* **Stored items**
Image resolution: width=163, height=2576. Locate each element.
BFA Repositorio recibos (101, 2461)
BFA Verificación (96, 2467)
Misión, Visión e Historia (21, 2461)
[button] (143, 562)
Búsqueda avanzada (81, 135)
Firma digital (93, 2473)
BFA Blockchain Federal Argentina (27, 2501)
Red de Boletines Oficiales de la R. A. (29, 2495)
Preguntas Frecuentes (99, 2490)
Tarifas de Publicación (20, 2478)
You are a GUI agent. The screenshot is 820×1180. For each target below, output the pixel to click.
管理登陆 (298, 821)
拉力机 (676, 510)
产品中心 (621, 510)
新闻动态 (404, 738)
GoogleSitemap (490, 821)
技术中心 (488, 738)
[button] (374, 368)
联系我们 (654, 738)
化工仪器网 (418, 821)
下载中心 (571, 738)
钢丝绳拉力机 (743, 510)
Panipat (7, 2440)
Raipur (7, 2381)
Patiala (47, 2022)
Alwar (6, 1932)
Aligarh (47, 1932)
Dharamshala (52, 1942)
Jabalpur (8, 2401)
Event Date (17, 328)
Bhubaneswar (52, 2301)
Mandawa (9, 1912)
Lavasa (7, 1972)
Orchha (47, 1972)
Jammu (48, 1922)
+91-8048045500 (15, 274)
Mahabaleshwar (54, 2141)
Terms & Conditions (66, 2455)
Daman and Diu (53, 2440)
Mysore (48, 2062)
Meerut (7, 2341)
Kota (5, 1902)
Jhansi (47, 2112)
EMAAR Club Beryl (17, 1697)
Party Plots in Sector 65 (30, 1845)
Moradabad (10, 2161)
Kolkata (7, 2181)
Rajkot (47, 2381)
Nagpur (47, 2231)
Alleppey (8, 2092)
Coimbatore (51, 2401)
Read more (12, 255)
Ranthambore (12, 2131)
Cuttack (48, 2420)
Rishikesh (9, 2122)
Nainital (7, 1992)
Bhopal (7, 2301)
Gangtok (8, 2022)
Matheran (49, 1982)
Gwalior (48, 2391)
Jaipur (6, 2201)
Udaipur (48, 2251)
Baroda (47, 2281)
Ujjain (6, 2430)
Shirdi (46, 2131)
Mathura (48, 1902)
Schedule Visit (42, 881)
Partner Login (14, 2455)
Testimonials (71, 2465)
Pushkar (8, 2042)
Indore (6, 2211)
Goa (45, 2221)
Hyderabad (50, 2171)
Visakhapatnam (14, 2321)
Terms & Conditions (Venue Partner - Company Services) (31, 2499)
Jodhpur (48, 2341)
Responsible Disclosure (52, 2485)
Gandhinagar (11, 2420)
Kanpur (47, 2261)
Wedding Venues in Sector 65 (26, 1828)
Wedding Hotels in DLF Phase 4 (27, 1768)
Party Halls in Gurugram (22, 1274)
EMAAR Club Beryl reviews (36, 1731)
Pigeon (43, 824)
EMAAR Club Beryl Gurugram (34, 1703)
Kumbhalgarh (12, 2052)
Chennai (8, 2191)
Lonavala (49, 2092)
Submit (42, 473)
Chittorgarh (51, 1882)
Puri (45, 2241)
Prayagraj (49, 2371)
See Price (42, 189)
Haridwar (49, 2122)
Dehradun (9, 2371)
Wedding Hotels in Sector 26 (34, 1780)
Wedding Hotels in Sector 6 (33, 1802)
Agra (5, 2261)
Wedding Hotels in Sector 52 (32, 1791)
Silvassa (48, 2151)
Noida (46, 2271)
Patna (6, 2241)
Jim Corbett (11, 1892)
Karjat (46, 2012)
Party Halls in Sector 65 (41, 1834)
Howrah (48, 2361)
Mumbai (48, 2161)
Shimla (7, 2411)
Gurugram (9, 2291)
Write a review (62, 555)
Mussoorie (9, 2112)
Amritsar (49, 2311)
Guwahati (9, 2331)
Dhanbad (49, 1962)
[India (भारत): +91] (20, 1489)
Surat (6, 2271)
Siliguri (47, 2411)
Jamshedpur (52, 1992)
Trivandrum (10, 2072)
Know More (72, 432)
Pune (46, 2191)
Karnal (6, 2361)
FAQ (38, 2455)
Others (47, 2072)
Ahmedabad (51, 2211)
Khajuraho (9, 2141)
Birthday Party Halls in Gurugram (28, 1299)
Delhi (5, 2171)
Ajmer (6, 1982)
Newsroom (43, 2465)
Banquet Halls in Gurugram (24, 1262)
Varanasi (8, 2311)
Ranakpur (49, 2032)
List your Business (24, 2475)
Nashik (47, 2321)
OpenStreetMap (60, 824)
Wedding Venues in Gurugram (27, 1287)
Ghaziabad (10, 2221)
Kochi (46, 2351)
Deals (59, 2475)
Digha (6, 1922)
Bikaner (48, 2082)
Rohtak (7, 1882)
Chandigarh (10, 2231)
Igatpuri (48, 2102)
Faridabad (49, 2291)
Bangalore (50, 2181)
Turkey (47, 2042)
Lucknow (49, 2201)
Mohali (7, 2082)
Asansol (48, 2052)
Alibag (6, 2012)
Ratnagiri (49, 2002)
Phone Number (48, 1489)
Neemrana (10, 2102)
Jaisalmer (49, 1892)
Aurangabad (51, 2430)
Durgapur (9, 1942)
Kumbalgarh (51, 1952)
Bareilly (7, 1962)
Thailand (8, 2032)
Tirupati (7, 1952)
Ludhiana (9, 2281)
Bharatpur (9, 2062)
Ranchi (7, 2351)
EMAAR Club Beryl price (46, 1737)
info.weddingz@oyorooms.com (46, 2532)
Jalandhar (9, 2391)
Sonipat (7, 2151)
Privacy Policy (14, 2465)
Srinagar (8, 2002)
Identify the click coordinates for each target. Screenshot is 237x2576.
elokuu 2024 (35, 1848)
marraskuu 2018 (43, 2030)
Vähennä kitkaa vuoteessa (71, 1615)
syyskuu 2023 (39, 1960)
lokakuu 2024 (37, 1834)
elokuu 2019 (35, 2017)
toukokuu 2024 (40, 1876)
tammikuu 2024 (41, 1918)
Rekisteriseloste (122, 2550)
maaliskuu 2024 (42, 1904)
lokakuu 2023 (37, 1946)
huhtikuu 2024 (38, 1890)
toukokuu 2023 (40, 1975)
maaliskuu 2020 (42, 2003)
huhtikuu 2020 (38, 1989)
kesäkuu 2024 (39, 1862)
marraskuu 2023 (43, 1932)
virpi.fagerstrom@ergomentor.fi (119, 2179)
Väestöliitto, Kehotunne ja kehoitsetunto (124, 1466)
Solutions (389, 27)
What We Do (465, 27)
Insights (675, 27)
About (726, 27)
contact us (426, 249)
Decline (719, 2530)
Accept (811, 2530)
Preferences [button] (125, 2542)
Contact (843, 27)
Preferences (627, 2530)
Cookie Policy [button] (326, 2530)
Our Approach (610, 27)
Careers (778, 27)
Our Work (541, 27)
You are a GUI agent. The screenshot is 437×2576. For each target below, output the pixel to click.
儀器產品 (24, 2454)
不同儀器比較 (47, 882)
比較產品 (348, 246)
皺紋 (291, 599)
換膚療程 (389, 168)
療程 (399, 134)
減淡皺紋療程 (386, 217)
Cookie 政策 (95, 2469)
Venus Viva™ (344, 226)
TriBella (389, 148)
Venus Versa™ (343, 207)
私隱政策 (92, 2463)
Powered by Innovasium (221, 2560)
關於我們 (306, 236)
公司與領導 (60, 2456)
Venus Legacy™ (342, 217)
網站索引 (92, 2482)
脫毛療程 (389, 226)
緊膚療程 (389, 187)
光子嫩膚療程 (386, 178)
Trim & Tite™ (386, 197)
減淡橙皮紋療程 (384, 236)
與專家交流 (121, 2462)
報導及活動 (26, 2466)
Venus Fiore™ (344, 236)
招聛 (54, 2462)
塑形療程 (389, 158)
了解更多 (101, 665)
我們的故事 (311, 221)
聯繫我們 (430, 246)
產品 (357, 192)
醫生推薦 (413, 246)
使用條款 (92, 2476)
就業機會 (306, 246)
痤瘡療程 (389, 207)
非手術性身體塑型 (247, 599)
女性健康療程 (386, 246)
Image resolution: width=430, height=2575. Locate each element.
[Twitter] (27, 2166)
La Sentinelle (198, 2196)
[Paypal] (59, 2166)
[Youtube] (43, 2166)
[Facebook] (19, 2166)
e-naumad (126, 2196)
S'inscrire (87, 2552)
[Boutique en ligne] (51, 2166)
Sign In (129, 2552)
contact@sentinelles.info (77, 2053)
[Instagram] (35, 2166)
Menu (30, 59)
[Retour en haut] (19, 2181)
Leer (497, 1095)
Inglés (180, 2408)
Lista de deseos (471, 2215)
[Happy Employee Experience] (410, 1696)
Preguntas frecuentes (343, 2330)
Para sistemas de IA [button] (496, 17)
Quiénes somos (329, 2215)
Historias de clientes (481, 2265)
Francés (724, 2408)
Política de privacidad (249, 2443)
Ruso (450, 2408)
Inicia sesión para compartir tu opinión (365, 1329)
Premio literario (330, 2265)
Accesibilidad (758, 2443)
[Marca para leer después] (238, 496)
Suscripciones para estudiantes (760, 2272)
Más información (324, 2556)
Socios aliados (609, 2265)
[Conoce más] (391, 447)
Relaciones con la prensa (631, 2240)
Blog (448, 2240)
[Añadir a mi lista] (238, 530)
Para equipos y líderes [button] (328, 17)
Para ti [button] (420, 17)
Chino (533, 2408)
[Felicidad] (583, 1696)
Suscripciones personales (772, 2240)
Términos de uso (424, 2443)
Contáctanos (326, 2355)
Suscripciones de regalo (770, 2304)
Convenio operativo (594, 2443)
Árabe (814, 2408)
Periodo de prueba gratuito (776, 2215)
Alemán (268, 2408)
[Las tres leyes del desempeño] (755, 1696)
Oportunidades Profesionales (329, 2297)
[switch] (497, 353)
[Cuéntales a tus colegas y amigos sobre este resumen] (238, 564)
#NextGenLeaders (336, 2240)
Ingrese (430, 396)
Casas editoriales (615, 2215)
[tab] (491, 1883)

* **Required action**
Each line above where the word "Hotels" occurs should be returned in full.

* **Response area**
Wedding Hotels in DLF Phase 4 (27, 1768)
Wedding Hotels in Sector 26 (34, 1780)
Wedding Hotels in Sector 6 (33, 1802)
Wedding Hotels in Sector 52 (32, 1791)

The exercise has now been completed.